* _Do this_:
Reproduce every one of the following lines verbatim, without changing anything.

* _Dataset entries_:
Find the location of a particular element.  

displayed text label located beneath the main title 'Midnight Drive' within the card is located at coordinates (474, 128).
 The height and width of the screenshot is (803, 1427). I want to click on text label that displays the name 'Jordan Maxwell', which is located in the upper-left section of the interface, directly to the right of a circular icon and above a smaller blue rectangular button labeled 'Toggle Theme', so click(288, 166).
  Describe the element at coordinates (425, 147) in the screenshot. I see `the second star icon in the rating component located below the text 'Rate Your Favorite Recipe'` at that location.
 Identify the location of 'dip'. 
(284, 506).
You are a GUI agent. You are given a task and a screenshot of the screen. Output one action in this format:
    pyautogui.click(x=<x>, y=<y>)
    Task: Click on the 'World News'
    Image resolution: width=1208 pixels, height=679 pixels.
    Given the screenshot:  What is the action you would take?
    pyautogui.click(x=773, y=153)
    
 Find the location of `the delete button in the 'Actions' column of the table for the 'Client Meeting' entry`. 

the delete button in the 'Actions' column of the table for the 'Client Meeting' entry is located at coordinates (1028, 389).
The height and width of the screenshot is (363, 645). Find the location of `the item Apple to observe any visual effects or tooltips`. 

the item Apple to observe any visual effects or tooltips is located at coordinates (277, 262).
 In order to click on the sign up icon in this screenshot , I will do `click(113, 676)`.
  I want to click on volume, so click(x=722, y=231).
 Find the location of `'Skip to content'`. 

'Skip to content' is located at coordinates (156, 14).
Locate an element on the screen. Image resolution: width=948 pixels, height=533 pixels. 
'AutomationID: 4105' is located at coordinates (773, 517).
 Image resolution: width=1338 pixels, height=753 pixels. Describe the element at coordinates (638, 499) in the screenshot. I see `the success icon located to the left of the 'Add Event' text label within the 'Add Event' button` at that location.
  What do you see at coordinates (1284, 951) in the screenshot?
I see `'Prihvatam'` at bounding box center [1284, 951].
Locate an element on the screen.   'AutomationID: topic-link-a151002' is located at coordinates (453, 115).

* _Full response_:
Find the location of a particular element.  

displayed text label located beneath the main title 'Midnight Drive' within the card is located at coordinates (474, 128).
 The height and width of the screenshot is (803, 1427). I want to click on text label that displays the name 'Jordan Maxwell', which is located in the upper-left section of the interface, directly to the right of a circular icon and above a smaller blue rectangular button labeled 'Toggle Theme', so click(288, 166).
  Describe the element at coordinates (425, 147) in the screenshot. I see `the second star icon in the rating component located below the text 'Rate Your Favorite Recipe'` at that location.
 Identify the location of 'dip'. 
(284, 506).
You are a GUI agent. You are given a task and a screenshot of the screen. Output one action in this format:
    pyautogui.click(x=<x>, y=<y>)
    Task: Click on the 'World News'
    Image resolution: width=1208 pixels, height=679 pixels.
    Given the screenshot:  What is the action you would take?
    pyautogui.click(x=773, y=153)
    
 Find the location of `the delete button in the 'Actions' column of the table for the 'Client Meeting' entry`. 

the delete button in the 'Actions' column of the table for the 'Client Meeting' entry is located at coordinates (1028, 389).
The height and width of the screenshot is (363, 645). Find the location of `the item Apple to observe any visual effects or tooltips`. 

the item Apple to observe any visual effects or tooltips is located at coordinates (277, 262).
 In order to click on the sign up icon in this screenshot , I will do `click(113, 676)`.
  I want to click on volume, so click(x=722, y=231).
 Find the location of `'Skip to content'`. 

'Skip to content' is located at coordinates (156, 14).
Locate an element on the screen. Image resolution: width=948 pixels, height=533 pixels. 
'AutomationID: 4105' is located at coordinates (773, 517).
 Image resolution: width=1338 pixels, height=753 pixels. Describe the element at coordinates (638, 499) in the screenshot. I see `the success icon located to the left of the 'Add Event' text label within the 'Add Event' button` at that location.
  What do you see at coordinates (1284, 951) in the screenshot?
I see `'Prihvatam'` at bounding box center [1284, 951].
Locate an element on the screen.   'AutomationID: topic-link-a151002' is located at coordinates (453, 115).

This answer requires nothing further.